| Data extracted from a collection |
┌────────
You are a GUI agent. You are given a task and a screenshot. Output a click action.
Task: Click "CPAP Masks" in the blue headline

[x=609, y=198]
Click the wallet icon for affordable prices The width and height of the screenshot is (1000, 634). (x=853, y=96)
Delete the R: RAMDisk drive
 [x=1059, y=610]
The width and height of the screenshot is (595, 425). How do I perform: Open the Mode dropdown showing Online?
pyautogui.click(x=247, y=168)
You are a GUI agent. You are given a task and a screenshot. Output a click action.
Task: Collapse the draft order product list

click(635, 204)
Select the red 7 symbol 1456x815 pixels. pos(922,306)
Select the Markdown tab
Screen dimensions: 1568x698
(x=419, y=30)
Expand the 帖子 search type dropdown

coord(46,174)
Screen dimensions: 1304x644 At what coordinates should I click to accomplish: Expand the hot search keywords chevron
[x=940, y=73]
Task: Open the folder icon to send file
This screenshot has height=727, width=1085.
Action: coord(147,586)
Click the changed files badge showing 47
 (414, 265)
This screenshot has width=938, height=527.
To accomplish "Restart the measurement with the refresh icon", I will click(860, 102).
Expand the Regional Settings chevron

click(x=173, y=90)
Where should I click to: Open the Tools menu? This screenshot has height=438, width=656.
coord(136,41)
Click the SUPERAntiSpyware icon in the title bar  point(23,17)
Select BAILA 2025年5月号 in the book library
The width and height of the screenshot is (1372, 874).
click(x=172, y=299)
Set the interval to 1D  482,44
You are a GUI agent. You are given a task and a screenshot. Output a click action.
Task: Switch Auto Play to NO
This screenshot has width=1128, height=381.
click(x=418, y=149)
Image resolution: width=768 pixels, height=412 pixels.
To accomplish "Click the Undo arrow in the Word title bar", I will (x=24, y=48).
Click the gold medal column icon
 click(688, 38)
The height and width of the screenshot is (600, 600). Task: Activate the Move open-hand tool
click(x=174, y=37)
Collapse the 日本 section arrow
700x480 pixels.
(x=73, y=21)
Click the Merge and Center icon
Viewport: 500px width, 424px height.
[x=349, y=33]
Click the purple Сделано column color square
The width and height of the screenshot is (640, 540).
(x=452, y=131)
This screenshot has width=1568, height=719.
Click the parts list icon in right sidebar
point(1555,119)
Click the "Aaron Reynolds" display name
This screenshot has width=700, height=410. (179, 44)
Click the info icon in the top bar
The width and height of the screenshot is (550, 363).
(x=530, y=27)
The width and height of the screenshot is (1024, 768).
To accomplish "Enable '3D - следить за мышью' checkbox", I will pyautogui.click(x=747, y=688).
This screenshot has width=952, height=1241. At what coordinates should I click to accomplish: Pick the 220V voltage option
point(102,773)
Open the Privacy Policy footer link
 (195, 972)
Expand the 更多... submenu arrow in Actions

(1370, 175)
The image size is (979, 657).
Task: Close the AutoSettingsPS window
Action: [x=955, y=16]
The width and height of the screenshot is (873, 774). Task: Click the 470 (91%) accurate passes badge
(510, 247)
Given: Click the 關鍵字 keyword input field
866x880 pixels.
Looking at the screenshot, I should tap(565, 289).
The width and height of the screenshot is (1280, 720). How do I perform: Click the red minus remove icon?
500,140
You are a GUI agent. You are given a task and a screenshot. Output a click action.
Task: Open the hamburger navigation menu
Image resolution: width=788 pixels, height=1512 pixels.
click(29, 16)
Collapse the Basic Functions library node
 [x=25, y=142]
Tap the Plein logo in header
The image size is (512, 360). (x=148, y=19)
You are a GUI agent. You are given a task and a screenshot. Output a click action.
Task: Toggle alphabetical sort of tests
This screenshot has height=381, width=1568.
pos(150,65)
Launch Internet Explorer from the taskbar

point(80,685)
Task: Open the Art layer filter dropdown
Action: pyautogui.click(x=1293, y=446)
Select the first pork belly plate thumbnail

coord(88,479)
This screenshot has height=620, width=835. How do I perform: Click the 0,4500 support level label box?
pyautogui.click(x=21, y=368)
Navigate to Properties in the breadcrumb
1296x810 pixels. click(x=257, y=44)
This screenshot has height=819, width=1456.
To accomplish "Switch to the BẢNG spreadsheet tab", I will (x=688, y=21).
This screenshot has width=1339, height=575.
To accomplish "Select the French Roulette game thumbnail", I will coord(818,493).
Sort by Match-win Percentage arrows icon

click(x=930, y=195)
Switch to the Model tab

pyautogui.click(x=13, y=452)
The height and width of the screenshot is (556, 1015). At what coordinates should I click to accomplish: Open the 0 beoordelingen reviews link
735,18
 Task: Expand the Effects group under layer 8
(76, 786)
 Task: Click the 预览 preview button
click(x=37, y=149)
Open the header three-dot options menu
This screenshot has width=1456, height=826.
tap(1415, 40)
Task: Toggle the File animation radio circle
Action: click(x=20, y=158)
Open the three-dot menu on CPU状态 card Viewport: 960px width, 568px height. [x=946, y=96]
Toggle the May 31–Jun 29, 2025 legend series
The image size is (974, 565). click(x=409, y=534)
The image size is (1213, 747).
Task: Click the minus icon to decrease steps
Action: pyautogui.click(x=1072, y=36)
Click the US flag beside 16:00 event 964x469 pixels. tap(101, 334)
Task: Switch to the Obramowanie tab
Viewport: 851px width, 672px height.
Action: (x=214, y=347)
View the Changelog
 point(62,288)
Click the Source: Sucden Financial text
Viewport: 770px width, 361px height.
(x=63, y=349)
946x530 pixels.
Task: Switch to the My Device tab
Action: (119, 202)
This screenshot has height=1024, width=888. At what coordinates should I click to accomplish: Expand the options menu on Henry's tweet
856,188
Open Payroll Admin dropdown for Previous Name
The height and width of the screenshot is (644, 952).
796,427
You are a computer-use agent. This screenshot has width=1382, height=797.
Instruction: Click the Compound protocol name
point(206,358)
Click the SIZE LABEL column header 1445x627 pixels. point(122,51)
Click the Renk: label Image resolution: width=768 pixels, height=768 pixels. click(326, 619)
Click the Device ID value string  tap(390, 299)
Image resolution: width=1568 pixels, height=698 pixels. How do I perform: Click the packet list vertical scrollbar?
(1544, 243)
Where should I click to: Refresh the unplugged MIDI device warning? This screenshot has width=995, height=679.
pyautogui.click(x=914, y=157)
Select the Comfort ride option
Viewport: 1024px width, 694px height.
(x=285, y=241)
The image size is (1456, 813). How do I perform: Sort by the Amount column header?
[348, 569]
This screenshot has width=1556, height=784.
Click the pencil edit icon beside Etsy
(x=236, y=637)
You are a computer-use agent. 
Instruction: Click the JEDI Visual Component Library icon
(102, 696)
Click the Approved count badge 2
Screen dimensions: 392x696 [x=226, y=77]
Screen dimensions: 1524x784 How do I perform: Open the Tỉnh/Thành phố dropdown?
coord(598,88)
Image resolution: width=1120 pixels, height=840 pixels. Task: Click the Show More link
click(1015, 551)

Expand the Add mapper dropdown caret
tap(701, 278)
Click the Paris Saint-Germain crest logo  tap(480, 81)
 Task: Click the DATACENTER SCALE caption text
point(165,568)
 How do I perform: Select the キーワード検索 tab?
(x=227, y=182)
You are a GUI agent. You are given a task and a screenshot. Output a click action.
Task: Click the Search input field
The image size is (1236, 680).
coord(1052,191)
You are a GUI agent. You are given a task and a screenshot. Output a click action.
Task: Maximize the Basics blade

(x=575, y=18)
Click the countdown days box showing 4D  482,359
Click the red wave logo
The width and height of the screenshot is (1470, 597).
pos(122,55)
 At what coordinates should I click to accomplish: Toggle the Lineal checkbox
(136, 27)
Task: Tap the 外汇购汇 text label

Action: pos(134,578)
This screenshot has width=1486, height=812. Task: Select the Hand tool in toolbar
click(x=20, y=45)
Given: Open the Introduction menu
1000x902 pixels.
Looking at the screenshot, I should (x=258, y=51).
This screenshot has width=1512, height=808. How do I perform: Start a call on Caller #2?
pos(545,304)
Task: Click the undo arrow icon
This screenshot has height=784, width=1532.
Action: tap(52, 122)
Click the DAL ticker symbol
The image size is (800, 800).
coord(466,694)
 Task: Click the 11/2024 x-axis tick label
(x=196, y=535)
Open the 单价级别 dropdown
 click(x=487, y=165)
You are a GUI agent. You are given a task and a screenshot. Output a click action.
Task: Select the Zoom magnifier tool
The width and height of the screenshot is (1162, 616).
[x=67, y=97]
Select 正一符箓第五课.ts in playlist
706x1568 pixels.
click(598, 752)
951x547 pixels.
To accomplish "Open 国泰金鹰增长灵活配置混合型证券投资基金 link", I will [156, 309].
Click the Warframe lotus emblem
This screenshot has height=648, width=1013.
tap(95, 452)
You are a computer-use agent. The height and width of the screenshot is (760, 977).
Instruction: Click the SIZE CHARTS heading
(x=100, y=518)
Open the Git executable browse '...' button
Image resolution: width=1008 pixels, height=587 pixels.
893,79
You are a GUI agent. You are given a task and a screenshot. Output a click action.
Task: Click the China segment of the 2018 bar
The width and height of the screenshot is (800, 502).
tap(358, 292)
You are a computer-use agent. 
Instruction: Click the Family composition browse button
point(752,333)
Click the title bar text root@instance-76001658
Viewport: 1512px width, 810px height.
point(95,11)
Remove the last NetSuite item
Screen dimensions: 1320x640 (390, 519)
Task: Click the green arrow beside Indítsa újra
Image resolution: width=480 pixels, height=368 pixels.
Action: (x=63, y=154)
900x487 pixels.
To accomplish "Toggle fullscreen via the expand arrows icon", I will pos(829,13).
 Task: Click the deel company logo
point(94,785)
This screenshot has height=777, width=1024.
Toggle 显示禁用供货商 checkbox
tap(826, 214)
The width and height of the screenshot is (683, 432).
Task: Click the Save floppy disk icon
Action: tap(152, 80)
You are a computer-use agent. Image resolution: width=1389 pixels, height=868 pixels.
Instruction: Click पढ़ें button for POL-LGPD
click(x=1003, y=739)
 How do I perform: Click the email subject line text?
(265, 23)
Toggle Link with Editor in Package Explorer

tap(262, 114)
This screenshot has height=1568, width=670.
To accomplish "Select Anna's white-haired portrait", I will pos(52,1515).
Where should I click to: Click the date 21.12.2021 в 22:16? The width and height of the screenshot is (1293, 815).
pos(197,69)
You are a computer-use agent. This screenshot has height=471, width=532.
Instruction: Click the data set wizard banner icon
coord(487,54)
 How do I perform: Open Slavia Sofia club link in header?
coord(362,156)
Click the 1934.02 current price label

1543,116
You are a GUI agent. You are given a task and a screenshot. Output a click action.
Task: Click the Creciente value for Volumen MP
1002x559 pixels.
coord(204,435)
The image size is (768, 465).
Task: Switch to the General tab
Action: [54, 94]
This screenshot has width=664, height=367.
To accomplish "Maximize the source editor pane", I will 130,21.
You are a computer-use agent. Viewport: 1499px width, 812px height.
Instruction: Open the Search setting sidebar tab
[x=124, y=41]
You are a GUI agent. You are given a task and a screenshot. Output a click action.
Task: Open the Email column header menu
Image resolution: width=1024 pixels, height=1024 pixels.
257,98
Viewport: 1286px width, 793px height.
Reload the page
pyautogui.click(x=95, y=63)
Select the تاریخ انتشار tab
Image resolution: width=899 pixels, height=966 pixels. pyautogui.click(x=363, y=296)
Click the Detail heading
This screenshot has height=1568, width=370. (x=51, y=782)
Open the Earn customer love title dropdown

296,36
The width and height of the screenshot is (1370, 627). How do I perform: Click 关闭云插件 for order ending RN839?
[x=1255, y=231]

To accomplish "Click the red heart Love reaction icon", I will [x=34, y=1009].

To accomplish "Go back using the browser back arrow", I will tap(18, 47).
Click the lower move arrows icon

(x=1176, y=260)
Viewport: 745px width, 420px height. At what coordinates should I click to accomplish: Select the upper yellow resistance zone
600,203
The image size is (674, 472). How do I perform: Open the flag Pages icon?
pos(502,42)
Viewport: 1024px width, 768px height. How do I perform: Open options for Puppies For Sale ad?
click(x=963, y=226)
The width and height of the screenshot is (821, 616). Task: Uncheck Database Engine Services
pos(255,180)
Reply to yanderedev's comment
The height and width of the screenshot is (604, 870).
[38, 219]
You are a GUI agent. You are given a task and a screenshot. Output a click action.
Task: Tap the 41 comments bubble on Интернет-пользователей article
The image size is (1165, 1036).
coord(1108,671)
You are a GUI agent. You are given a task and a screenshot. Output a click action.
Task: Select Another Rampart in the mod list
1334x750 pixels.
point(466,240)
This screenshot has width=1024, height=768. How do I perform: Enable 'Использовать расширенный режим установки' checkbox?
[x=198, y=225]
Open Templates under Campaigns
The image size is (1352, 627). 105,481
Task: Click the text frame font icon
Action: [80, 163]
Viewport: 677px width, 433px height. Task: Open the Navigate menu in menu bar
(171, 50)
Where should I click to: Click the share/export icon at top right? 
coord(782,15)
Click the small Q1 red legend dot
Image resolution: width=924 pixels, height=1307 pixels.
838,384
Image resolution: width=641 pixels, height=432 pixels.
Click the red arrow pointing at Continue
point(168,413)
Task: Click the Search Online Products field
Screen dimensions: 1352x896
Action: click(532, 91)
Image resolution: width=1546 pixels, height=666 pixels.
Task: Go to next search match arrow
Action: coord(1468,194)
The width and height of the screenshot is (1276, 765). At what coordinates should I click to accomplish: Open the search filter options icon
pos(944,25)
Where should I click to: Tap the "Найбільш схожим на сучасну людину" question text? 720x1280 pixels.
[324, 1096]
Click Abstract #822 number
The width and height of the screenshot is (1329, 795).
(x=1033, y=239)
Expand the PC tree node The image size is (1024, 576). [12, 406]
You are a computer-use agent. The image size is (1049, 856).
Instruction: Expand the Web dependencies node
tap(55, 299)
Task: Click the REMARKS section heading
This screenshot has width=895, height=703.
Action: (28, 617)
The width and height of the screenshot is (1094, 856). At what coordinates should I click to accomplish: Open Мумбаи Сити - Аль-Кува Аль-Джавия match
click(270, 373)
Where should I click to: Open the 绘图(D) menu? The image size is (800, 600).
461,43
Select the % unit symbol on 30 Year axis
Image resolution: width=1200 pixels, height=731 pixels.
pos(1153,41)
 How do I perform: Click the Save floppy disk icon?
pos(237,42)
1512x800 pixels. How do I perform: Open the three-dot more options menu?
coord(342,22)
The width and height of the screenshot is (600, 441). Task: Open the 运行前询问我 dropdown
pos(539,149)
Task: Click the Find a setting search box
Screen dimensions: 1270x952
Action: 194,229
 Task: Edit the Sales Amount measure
└────────
| Instructions to follow |
Find the word "value" in the records. Copy every line it appears in.

| Your solution |
Click the Device ID value string  tap(390, 299)
Task: Click the Creciente value for Volumen MP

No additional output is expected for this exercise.